Il pointe aussi les contraintes techniques, notamment qu’Israël n’a pas de système de vote par correspondance par courrier ou internet en place, et qu’il est peu probable que ce type de changement soit mis en place dans un futur proche. Le fait que ces Israéliens expatriés devront prendre sur le temps de travail et se présenter en personne réduira probablement le nombre de votants, a-t-il ajouté.
« Peu de gens vont faire ce genre d’efforts. En d’autres termes, si d’abord nous limitons le vote aux personnes dont les vies sont centrées sur Israël, et, qu’ensuite les gens doivent se présenter en personne [pour voter] dans les ambassades israéliennes ou d’autres bureaux de vote ouverts [pour ceci] – nous ne parlons pas de plus d’un ou deux sièges [à la Knesset] », a-t-il ajouté.
Ben-Ari, pendant ce temps, qui n’a soutenu aucune de ces restrictions, si ce n’est peut-être une rapide étude pour déterminer la familiarité des électeurs avec la politique israélienne, rabaisse aussi les effets de ce vote en notant que parmi les diplomates et travailleurs consulaires à l’étranger – les seuls Israéliens en dehors d’Israël autorisés à voter – le taux de participation est en-dessous de 50 %.
« Même pour les élections à la Knesset parmi les travailleurs consulaires, même ici le taux de participation est en-dessous de 50 %. Alors d’autant plus, l’Israélien moyen et certainement ses enfants ne vont pas faire des milliers de kilomètres [vers un consulat israélien] pour voter. Donc je supposerai grossièrement que, parmi les 350 000 Israéliens qui vivent en diaspora, un très faible pourcentage exercera son droit de vote ».
Selon le rapport du JPPI, le taux de vote par correspondance dans les plus de 100 pays qui le permettent est généralement sous les 30 % (avec certaines exceptions, comme les élections grecques de 2004, où 74,9 % des expatriés ont voté).
Un changement d’attitude envers les expatriés ?
Israël a une longue histoire de ressentiment envers ses yordim, un terme péjoratif pour les expatriés qui « descendent » du pays, dans ce qui est vu comme une trahison au rêve sioniste. Mais selon Ben-Ari, cet antagonisme culturel se dissipe doucement, comme observé dans la question du vote par correspondance.
« Dans les 10-15 dernières années, l’approche des Israéliens émigrant à l’étranger a changé. La condamnation est devenue plus précautionneuse – ce n’est pas qu’elle n’existe pas, mais elle a diminué, dit-elle.
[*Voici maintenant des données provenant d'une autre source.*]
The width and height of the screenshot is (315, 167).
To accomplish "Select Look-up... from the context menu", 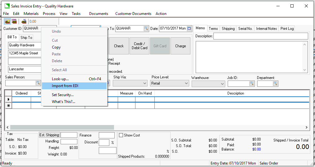I will (60, 79).
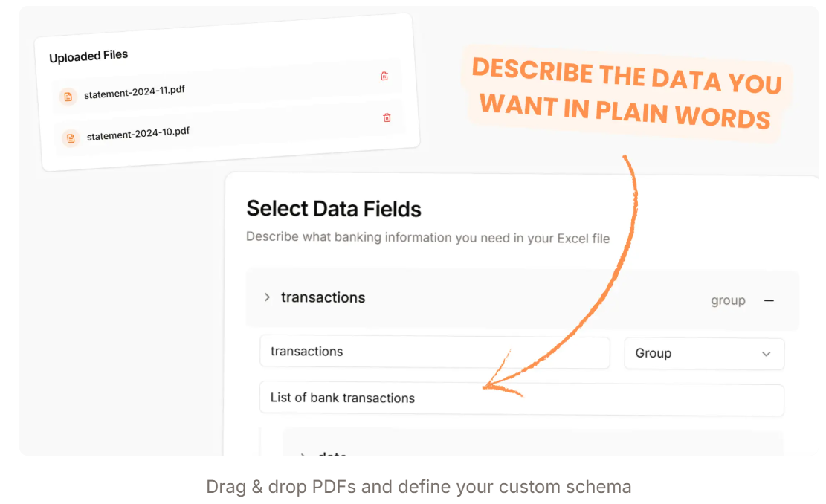The height and width of the screenshot is (504, 826).
Task: Click the Select Data Fields heading
Action: click(x=334, y=209)
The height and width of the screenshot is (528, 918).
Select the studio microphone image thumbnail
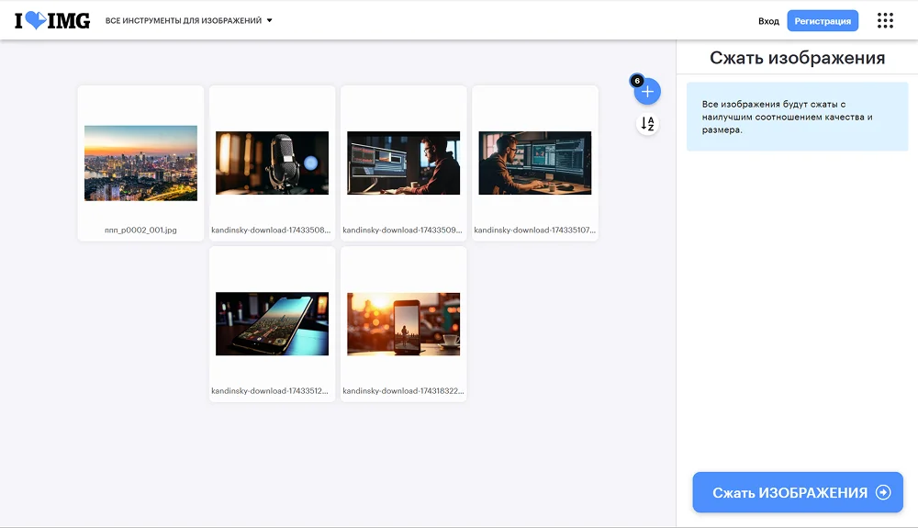point(272,163)
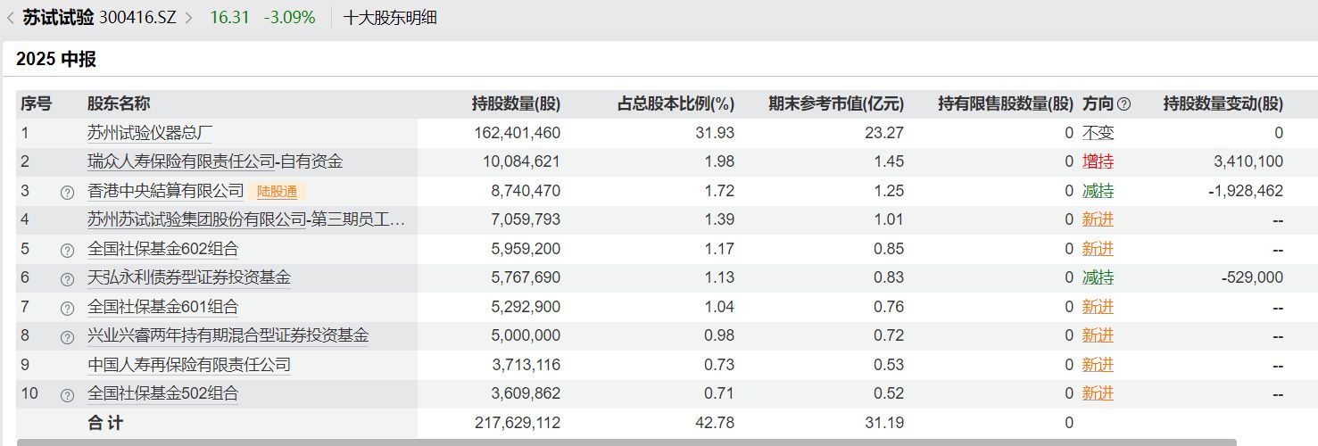Sort by 持股数量(股) column header

pos(516,103)
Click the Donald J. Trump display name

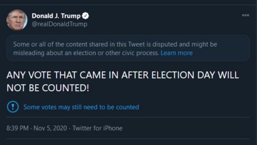pos(56,16)
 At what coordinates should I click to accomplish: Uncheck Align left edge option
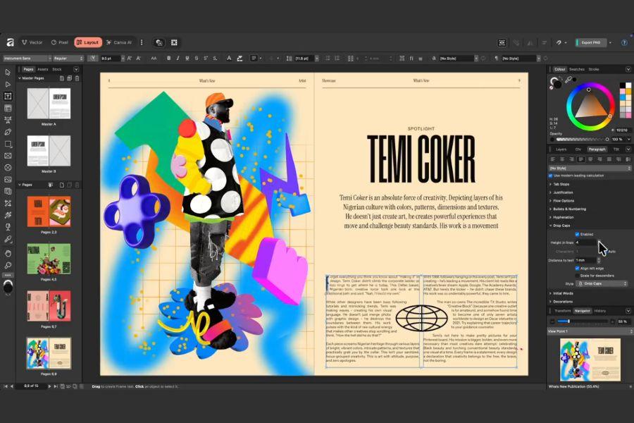(578, 268)
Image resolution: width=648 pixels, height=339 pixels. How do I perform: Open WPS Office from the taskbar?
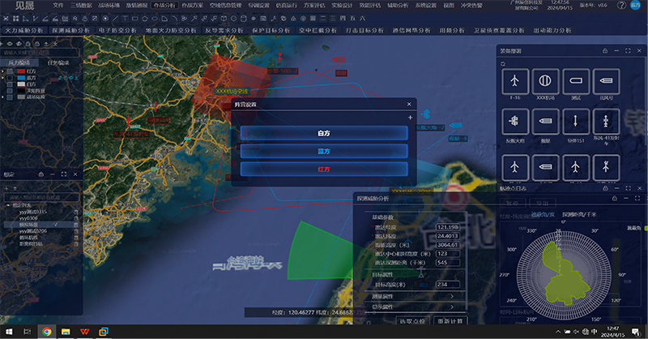coord(83,332)
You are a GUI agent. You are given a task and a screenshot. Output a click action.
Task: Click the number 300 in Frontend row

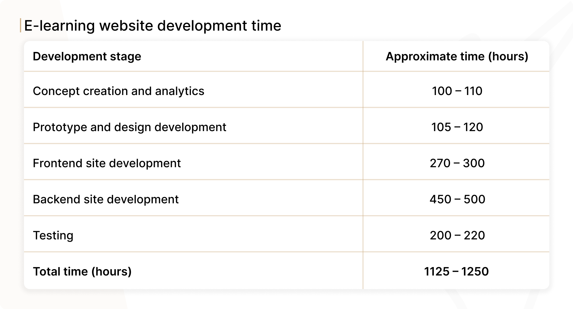coord(474,163)

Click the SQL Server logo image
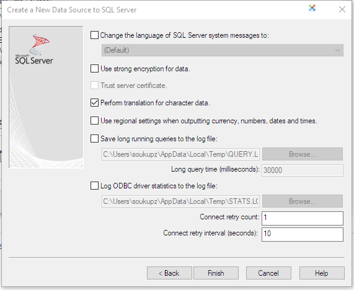(x=34, y=49)
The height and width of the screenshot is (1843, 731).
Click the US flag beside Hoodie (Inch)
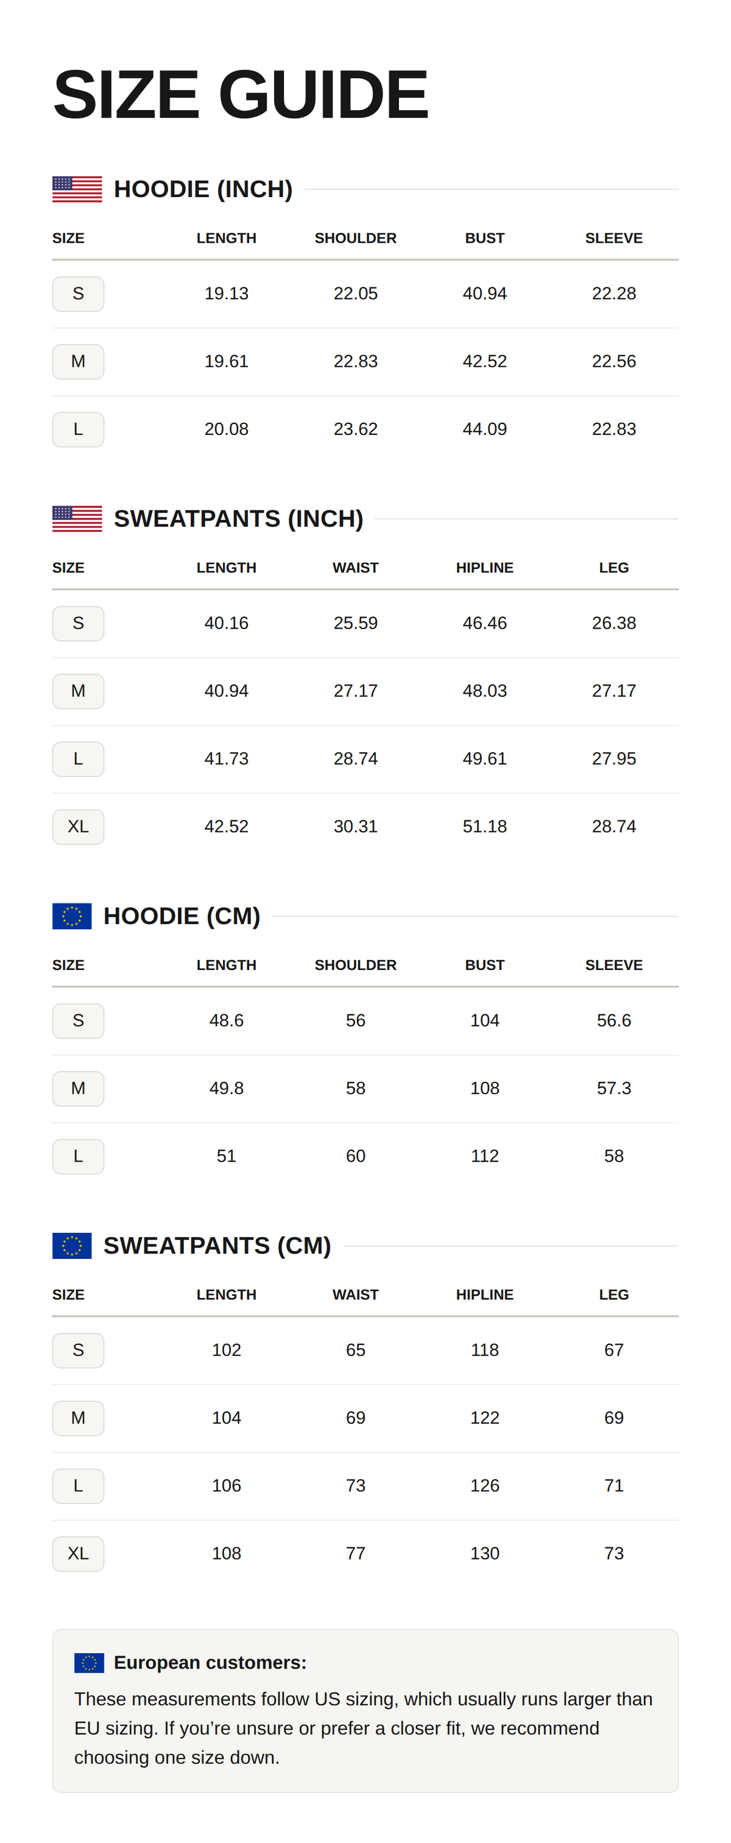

Dans le même temps, les gens cherchent par tous les moyens à rester en contact ou à renouveler ces contacts avec les Israéliens et leur descendance vivant à l’étranger. »
Mais, alors qu’elle soutient le vote par correspondance, Ben-Ari est sceptique sur le fait que les Israéliens de l’étranger sont impatients de voter comme les Israéliens qu’ils pensent être.
« Tous les Israéliens ne gardent pas des liens étroits et un sentiment d’implication sur ce qui se passe en Israël. C’est vrai pour la première génération qui a émigré, la connexion à Israël est très forte. Mais… aujourd’hui il y a une deuxième génération, et même le commencement d’une troisième, et la distance fait son travail. Et beaucoup de ces Israéliens ne sont pas impliqués et pas intéressés par ce qu’il se passe en Israël, dit-elle. Tout le monde n’est pas impatient, comme nous semblons le penser ici en Israël, d’exercer une influence et de faire l’effort de voter. »
La question du vote par correspondance est soulevée tous les ans et demi, deux ans, et ne jouit toujours pas d’un soutien transpartisan, dit-elle.
« Cette question revient tout le temps. Parce qu’elle est si explosive en Israël, parce qu’il y a toujours des réminiscences [d’une attitude de] ‘ceux qui ont émigré d’Israël sont des traîtres.’ [Et] s’ils ont trahi, ils ne peuvent pas être autorisés à voter. » « Cela revient tout le temps, et mon avis est que finalement, cela arrivera ».